Technically, our app is good to go. If you try to access one of your agents, you won't be able to. You'll see a bunch of junk that looks like this:
Lovely. So our last step is to pretty that up with a little error handling.
Just after your middleware, let's make another tiny little middleware:
// JWT access control. Important to have these before our routes, so it can run first!
app.use('/api/agents/:id', expressJWT({secret: secret}));
app.use(function (error, request, response, next) {
// send an appropriate status code & JSON object saying there was an error, if there was one.
});We just need a tiny if statement. In case you've never console.logged it, an error looks something like this:
// example error
{
"name": "UnauthorizedError",
"message": "No authorization token was found",
"code": "credentials_required",
"status": 401,
"inner": {
"message": "No authorization token was found"
}
}We could reasonably do an if statement on any of these. Let's pick one that's readable:
// JWT access control. Important to have these before our routes, so it can run first!
app.use('/api/agents/:id', expressJWT({secret: secret}));
app.use(function (error, request, response, next) {
// send an appropriate status code & JSON object saying there was an error, if there was one.
if (error.name === 'UnauthorizedError') {
// our response
}
});And finally, let's do what we're great at, returning a response:
// JWT access control. Important to have these before our routes, so it can run first!
app.use('/api/agents/:id', expressJWT({secret: secret}));
app.use(function (error, request, response, next) {
if (error.name === 'UnauthorizedError') {
response.status(401).json({message: 'You need an authorization token to view confidential information.'});
}
});Boom! Now let's see what happens when we try to access an agent:
A far more beautiful thing.
Last but not least, we need to, um, actually access that resource.

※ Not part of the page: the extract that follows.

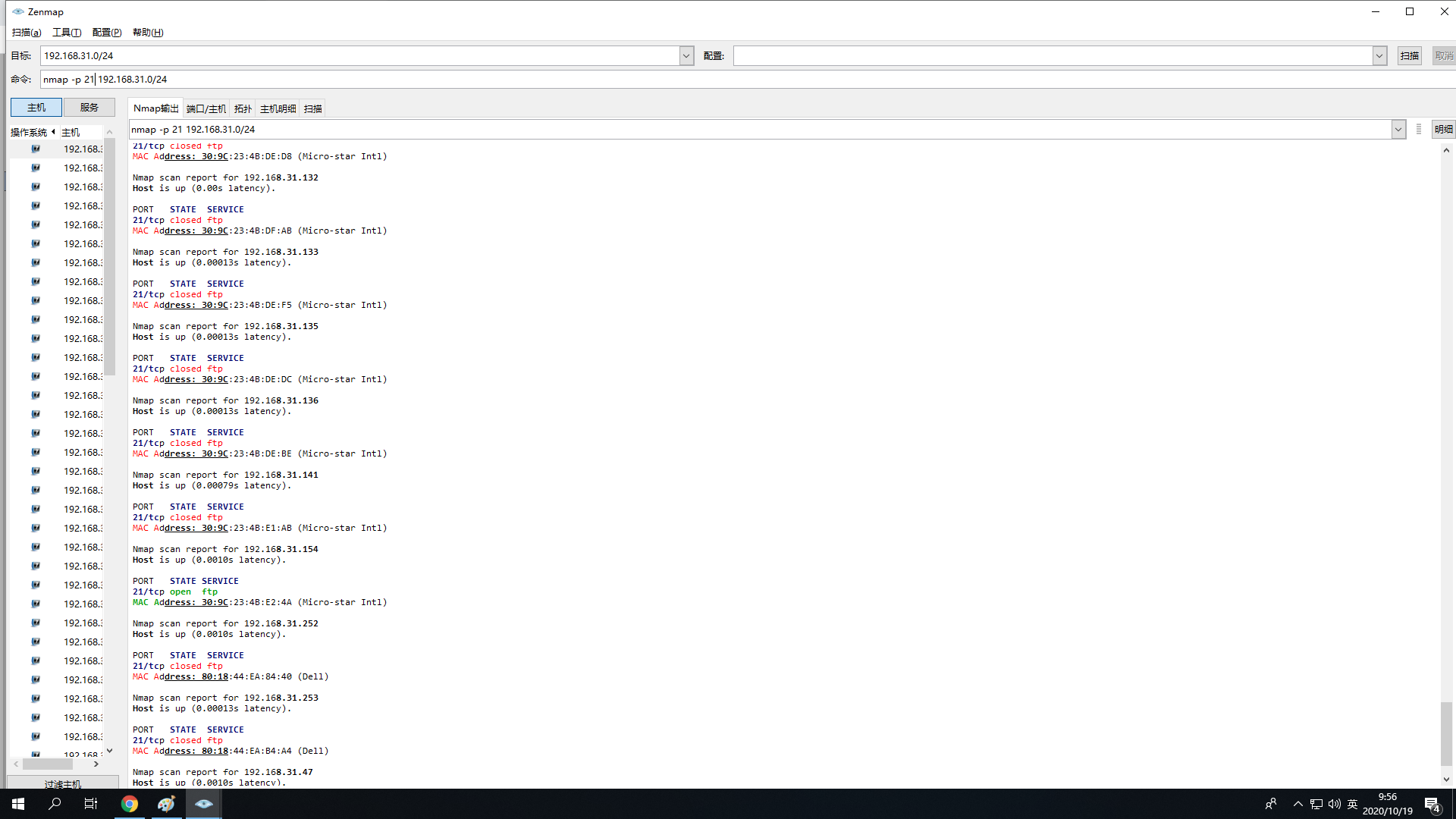This screenshot has height=819, width=1456.
Task: Open the scan output selector dropdown arrow
Action: [x=1398, y=130]
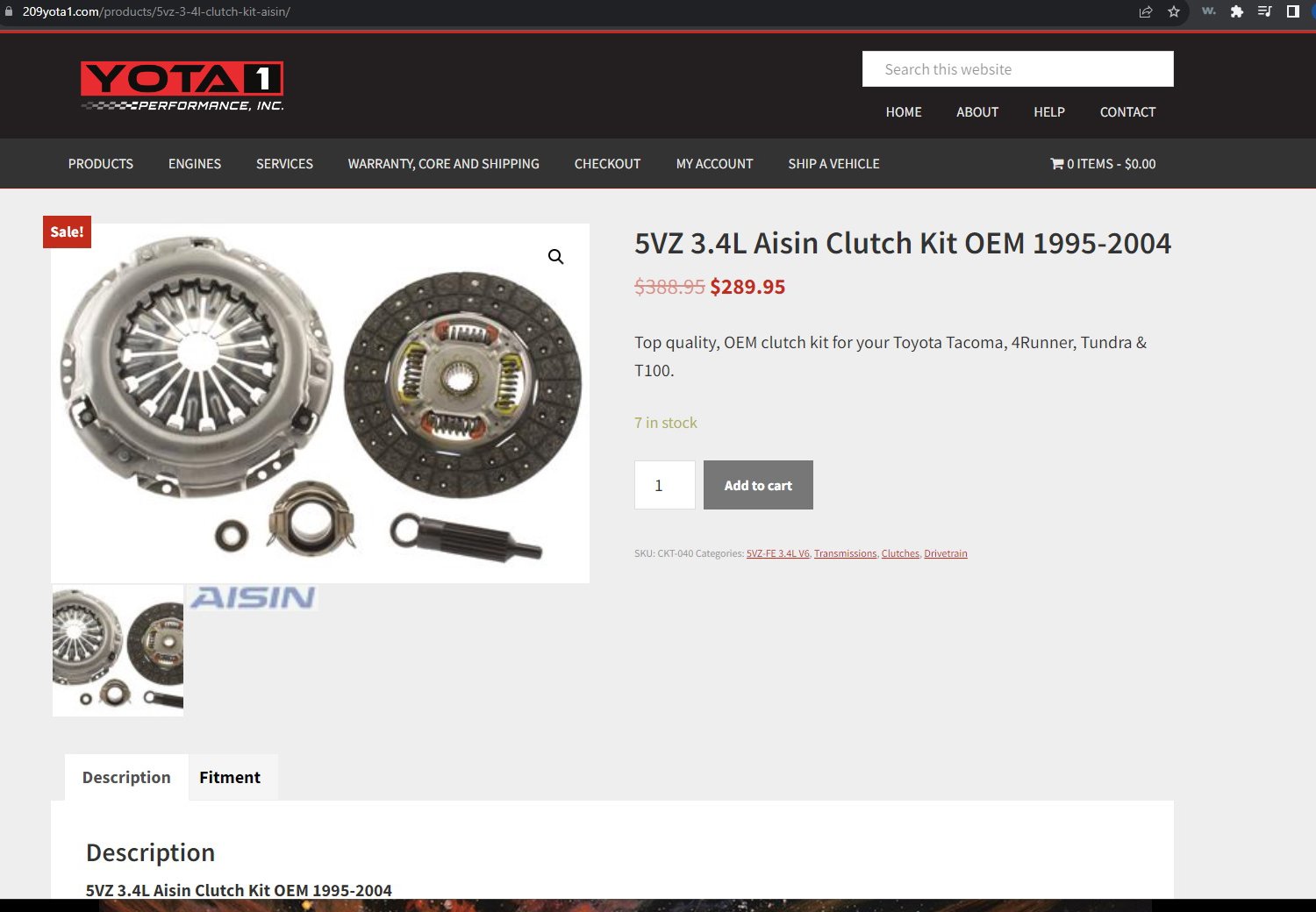Open the 5VZ-FE 3.4L V6 category link

click(778, 553)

Can we now?
You've got it all built, and this final piece will complete the puzzle.
You send along your token via an Authorization header, with a value of "Bearer mylongtokengoesrighthere"
curl http://localhost:3000/api/agents/55c65c300bb7305be9517c4d --header "Authorization: Bearer eyJ0eXAiOiJKV1QiLCJhbGciOiJIUzI1NiJ9.eyJmaXJzdF9uYW1lIjoiSm9obiIsImxhc3RfbmFtZSI6IkRvZSIsImVtYWlsIjoiam9obkBkb2UuY29tIiwiaWQiOjEyMywiaWF0IjoxNDM5MDY1NjY1LCJleHAiOjE0MzkwODM2NjV9.DUWF4vAInGeVenMm3thkvIWnC5EvWb0jF3-sYmW949M"
If you're using a tool other than CURL, look for where you can add in custom headers:
So, just like a client would have to, you'd:
- POST to your
authorizationsendpoint! - Copy that token!
- GET to a specific agent's endpoint, with an Authorization header!
And there you have it. It's really only a few lines of code we had to write, and once you combine it with bcrypt and hashed passwords, you've got yourself a secure API that can be authorized with a single string of characters.
In the lab after this, you'll be implementing this all by yourself, from scratch, so ask questions if you have them!
- What is a JWT? Why is useful for authorizing an API?
- How do you create a JWT in an endpoint in your Express app?
- How do you secure an endpoint using a JWT?